- Your task
Transcribe the stretch of records from their beginning through the line containing "(x=206, y=93)", keeping every line as it stands and omitting the pictures.

Collected data entries:
--------------------
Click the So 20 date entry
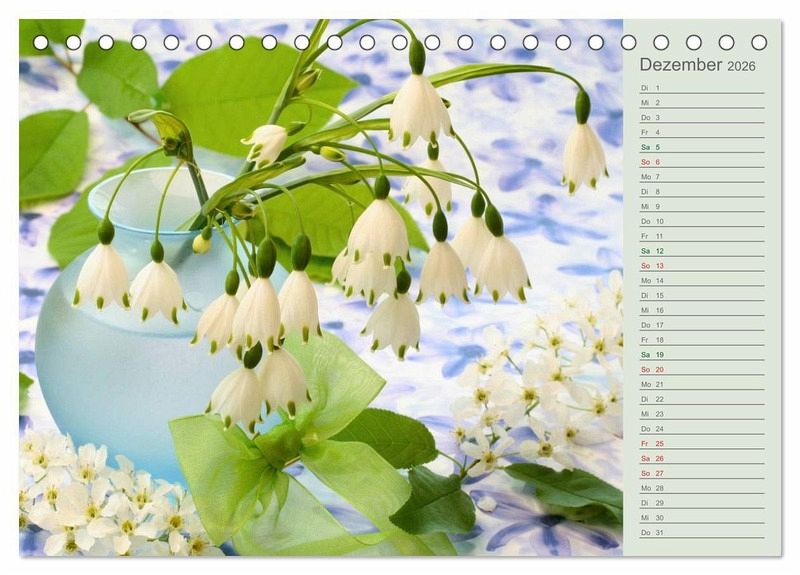The width and height of the screenshot is (800, 575). pos(700,369)
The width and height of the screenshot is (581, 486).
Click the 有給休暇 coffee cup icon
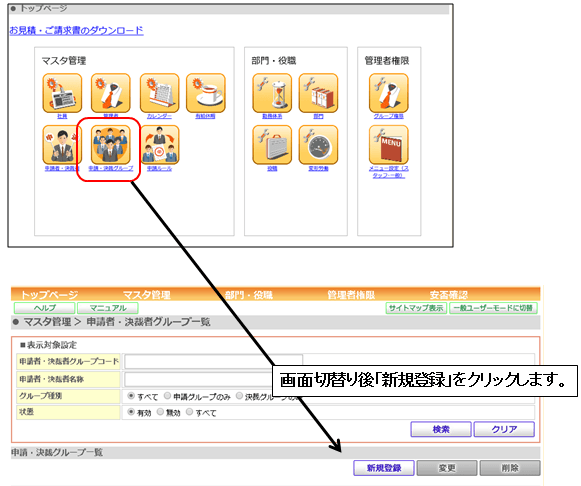(x=206, y=93)
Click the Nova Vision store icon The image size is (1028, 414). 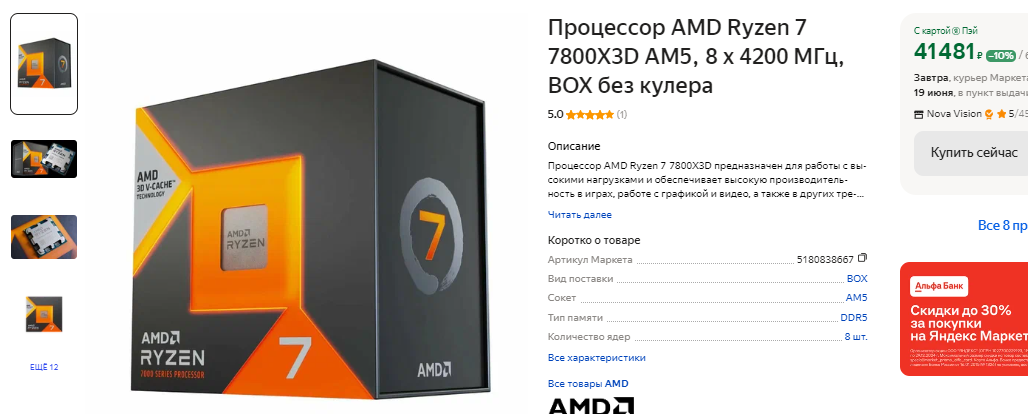pyautogui.click(x=919, y=114)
--------------------
- Solution to the problem
Click the So 20 date entry
The width and height of the screenshot is (800, 575). pos(700,369)
The width and height of the screenshot is (581, 486).
Click the 有給休暇 coffee cup icon
(x=206, y=93)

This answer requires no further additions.